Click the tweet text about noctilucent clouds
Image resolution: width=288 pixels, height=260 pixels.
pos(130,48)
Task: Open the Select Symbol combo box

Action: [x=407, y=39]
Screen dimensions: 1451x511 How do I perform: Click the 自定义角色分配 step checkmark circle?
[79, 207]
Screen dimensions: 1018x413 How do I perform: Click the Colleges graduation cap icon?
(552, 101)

====

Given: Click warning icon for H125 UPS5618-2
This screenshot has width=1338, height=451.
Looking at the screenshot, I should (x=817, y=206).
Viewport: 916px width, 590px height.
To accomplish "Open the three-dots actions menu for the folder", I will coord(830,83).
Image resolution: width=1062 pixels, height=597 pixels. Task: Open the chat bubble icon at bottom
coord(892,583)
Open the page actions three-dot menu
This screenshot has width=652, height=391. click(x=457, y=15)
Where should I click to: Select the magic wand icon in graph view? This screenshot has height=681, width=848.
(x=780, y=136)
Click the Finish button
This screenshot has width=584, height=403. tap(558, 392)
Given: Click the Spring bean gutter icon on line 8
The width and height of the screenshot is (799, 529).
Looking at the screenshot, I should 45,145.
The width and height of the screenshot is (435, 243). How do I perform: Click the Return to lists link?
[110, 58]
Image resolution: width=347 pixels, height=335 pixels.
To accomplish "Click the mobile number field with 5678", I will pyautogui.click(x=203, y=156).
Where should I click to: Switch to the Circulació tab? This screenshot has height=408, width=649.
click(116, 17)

====

§ **REQUIREMENT**:
Each line above that contains the word "will" must be copied.

§ **ANSWER TO THE PROBLEM**:
To accomplish "Open the three-dots actions menu for the folder", I will coord(830,83).
To accomplish "Click the mobile number field with 5678", I will pyautogui.click(x=203, y=156).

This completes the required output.